PROBLEM DETAILS:
Every record shown below is to be output exactly.

Collected data:
============================================================

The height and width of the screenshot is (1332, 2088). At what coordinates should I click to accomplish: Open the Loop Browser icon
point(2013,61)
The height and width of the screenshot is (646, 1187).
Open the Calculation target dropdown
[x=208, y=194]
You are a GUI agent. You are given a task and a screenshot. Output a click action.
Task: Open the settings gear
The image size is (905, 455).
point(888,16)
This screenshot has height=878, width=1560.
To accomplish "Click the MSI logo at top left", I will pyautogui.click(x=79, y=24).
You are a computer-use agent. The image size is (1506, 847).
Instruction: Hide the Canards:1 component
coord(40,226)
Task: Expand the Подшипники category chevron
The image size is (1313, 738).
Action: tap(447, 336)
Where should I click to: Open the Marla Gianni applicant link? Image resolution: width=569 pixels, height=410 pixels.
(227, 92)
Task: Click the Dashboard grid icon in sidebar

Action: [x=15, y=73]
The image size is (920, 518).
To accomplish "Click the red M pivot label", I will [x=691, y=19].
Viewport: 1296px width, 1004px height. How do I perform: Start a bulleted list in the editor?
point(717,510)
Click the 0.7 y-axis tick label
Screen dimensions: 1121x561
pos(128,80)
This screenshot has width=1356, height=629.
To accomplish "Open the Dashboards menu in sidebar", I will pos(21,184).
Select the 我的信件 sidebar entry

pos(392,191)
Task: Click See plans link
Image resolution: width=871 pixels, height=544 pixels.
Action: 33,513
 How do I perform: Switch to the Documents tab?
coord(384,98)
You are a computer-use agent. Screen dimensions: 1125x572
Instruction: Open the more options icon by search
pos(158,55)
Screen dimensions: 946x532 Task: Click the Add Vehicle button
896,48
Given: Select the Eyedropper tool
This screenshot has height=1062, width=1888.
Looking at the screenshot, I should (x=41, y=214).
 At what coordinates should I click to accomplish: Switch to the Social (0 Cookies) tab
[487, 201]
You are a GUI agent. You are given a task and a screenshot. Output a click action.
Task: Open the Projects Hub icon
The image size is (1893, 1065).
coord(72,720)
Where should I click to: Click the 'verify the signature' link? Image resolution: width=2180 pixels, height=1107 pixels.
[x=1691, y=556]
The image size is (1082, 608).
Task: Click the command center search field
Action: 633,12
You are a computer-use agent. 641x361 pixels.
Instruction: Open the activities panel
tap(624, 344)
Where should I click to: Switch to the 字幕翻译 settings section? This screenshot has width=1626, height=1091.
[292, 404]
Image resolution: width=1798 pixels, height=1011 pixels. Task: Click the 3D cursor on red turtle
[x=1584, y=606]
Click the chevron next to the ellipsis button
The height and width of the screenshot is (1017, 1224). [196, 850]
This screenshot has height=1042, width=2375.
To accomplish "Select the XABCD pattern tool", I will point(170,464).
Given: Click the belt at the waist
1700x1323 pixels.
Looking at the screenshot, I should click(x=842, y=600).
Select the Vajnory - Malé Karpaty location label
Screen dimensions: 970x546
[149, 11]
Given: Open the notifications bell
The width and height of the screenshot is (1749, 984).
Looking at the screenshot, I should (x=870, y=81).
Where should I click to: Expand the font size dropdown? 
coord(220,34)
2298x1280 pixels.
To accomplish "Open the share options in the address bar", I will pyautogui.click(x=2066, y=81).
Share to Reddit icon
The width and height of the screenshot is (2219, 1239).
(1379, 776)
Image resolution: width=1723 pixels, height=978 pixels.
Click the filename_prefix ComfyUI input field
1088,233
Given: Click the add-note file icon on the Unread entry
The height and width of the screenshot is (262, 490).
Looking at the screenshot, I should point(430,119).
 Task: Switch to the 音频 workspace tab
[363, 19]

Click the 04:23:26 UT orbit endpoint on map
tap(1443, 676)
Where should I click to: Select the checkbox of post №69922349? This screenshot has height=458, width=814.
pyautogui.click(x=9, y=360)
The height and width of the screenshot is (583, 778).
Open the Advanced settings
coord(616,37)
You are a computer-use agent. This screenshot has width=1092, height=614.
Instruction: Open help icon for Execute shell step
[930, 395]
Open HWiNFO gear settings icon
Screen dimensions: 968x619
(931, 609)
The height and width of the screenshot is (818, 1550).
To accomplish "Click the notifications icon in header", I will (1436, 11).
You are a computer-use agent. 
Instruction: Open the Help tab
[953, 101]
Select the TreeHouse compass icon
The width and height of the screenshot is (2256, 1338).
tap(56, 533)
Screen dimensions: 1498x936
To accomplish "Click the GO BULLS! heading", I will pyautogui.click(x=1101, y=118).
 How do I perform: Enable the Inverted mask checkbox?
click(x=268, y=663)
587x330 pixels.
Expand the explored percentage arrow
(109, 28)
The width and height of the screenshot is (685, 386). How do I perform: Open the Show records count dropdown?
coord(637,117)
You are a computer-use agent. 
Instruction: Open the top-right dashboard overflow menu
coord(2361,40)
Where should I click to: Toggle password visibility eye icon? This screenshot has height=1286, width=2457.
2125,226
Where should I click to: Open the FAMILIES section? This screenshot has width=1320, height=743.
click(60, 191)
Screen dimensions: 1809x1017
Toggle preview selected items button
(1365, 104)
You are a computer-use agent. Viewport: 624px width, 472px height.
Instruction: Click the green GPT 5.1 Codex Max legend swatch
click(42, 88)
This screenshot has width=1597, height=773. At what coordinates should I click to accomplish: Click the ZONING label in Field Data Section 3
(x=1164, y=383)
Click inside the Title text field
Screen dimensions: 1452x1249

============================================================

TASK RESPONSE:
The height and width of the screenshot is (1332, 2088). At what coordinates should I click to accomplish: Open the Loop Browser icon
point(2013,61)
The height and width of the screenshot is (646, 1187).
Open the Calculation target dropdown
[x=208, y=194]
You are a GUI agent. You are given a task and a screenshot. Output a click action.
Task: Open the settings gear
The image size is (905, 455).
point(888,16)
This screenshot has height=878, width=1560.
To accomplish "Click the MSI logo at top left", I will pyautogui.click(x=79, y=24).
You are a computer-use agent. The image size is (1506, 847).
Instruction: Hide the Canards:1 component
coord(40,226)
Task: Expand the Подшипники category chevron
The image size is (1313, 738).
Action: tap(447, 336)
Where should I click to: Open the Marla Gianni applicant link? Image resolution: width=569 pixels, height=410 pixels.
(227, 92)
Task: Click the Dashboard grid icon in sidebar

Action: [x=15, y=73]
The image size is (920, 518).
To accomplish "Click the red M pivot label", I will [x=691, y=19].
Viewport: 1296px width, 1004px height. How do I perform: Start a bulleted list in the editor?
point(717,510)
Click the 0.7 y-axis tick label
Screen dimensions: 1121x561
pos(128,80)
This screenshot has width=1356, height=629.
To accomplish "Open the Dashboards menu in sidebar", I will pos(21,184).
Select the 我的信件 sidebar entry

pos(392,191)
Task: Click See plans link
Image resolution: width=871 pixels, height=544 pixels.
Action: 33,513
 How do I perform: Switch to the Documents tab?
coord(384,98)
You are a computer-use agent. Screen dimensions: 1125x572
Instruction: Open the more options icon by search
pos(158,55)
Screen dimensions: 946x532 Task: Click the Add Vehicle button
896,48
Given: Select the Eyedropper tool
This screenshot has height=1062, width=1888.
Looking at the screenshot, I should (x=41, y=214).
 At what coordinates should I click to accomplish: Switch to the Social (0 Cookies) tab
[487, 201]
You are a GUI agent. You are given a task and a screenshot. Output a click action.
Task: Open the Projects Hub icon
The image size is (1893, 1065).
coord(72,720)
Where should I click to: Click the 'verify the signature' link? Image resolution: width=2180 pixels, height=1107 pixels.
[x=1691, y=556]
The image size is (1082, 608).
Task: Click the command center search field
Action: 633,12
You are a computer-use agent. 641x361 pixels.
Instruction: Open the activities panel
tap(624, 344)
Where should I click to: Switch to the 字幕翻译 settings section? This screenshot has width=1626, height=1091.
[292, 404]
Image resolution: width=1798 pixels, height=1011 pixels. Task: Click the 3D cursor on red turtle
[x=1584, y=606]
Click the chevron next to the ellipsis button
The height and width of the screenshot is (1017, 1224). [196, 850]
This screenshot has height=1042, width=2375.
To accomplish "Select the XABCD pattern tool", I will point(170,464).
Given: Click the belt at the waist
1700x1323 pixels.
Looking at the screenshot, I should click(x=842, y=600).
Select the Vajnory - Malé Karpaty location label
Screen dimensions: 970x546
[149, 11]
Given: Open the notifications bell
The width and height of the screenshot is (1749, 984).
Looking at the screenshot, I should (x=870, y=81).
Where should I click to: Expand the font size dropdown? 
coord(220,34)
2298x1280 pixels.
To accomplish "Open the share options in the address bar", I will pyautogui.click(x=2066, y=81).
Share to Reddit icon
The width and height of the screenshot is (2219, 1239).
(1379, 776)
Image resolution: width=1723 pixels, height=978 pixels.
Click the filename_prefix ComfyUI input field
1088,233
Given: Click the add-note file icon on the Unread entry
The height and width of the screenshot is (262, 490).
Looking at the screenshot, I should point(430,119).
 Task: Switch to the 音频 workspace tab
[363, 19]

Click the 04:23:26 UT orbit endpoint on map
tap(1443, 676)
Where should I click to: Select the checkbox of post №69922349? This screenshot has height=458, width=814.
pyautogui.click(x=9, y=360)
The height and width of the screenshot is (583, 778).
Open the Advanced settings
coord(616,37)
You are a computer-use agent. This screenshot has width=1092, height=614.
Instruction: Open help icon for Execute shell step
[930, 395]
Open HWiNFO gear settings icon
Screen dimensions: 968x619
(931, 609)
The height and width of the screenshot is (818, 1550).
To accomplish "Click the notifications icon in header", I will (1436, 11).
You are a computer-use agent. 
Instruction: Open the Help tab
[953, 101]
Select the TreeHouse compass icon
The width and height of the screenshot is (2256, 1338).
tap(56, 533)
Screen dimensions: 1498x936
To accomplish "Click the GO BULLS! heading", I will pyautogui.click(x=1101, y=118).
 How do I perform: Enable the Inverted mask checkbox?
click(x=268, y=663)
587x330 pixels.
Expand the explored percentage arrow
(109, 28)
The width and height of the screenshot is (685, 386). How do I perform: Open the Show records count dropdown?
coord(637,117)
You are a computer-use agent. 
Instruction: Open the top-right dashboard overflow menu
coord(2361,40)
Where should I click to: Toggle password visibility eye icon? This screenshot has height=1286, width=2457.
2125,226
Where should I click to: Open the FAMILIES section? This screenshot has width=1320, height=743.
click(60, 191)
Screen dimensions: 1809x1017
Toggle preview selected items button
(1365, 104)
You are a computer-use agent. Viewport: 624px width, 472px height.
Instruction: Click the green GPT 5.1 Codex Max legend swatch
click(42, 88)
This screenshot has width=1597, height=773. At what coordinates should I click to accomplish: Click the ZONING label in Field Data Section 3
(x=1164, y=383)
Click inside the Title text field
Screen dimensions: 1452x1249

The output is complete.